If you use a relay with a coding agent, start with a synthetic repository and a synthetic task. Check whether streaming works, whether tool calls and JSON mode behave correctly, whether max context is really honored, whether the response style matches the claimed model, and whether the provider returns consistent errors. Only after that should you try a non-sensitive real repo. Keep environment files, private keys, customer data, and proprietary documents out of the prompt path.

When a relay is acceptable

Good use cases are small, reversible, and observable

A relay can be reasonable for short-term experiments: checking whether a tool supports custom base URLs, comparing model families before opening official accounts, prototyping a personal script, or testing a China-accessible fallback for non-sensitive workloads. In those cases, keep the balance small, use separate API keys per tool, and record the exact model ID, price, latency, error rate, and output quality.

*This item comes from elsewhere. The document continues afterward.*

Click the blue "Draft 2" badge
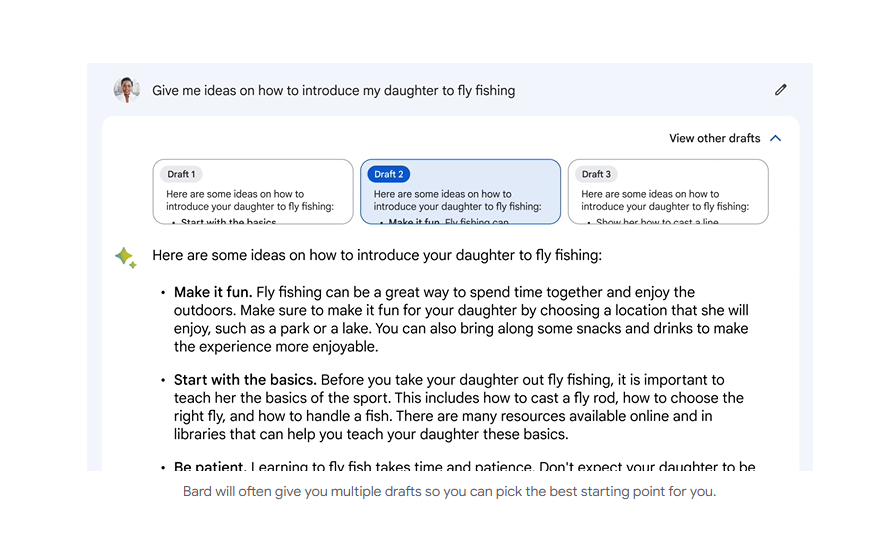 point(388,174)
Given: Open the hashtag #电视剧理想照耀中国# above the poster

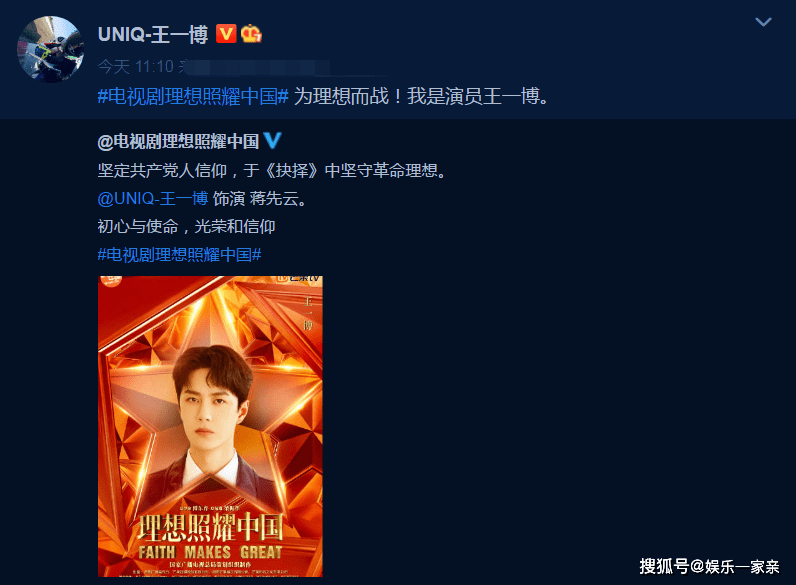Looking at the screenshot, I should 179,254.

For anything that starts to get real traffic, move the winning workflow to an official API, an official cloud platform, or a gateway you control. If the relay remains in the stack, document it as a vendor dependency, set budget alerts, add fallbacks, and write down what data is allowed to pass through it. A relay without a data policy should be treated like an untrusted third-party processor.

Practical recommendation

If the goal is a quick personal website or a small automation, a domestic relay can be worth testing because setup is fast. If the goal is an enduring product, use official APIs or a reputable cloud platform for primary traffic, then place Cloudflare AI Gateway, Vercel AI Gateway, Portkey, or LiteLLM in front if you need routing, observability, caching, and failover. Treat relay marketplaces as a convenience layer, not as the root of trust.

AI Code Limits does not sell API relay accounts and does not verify the financial or legal status of listed services. Some outbound relay links may use referral codes; the risk labels remain independent checklist labels, not guarantees or paid rankings. Always check the provider's current pricing, terms, data policy, and model availability before connecting production traffic.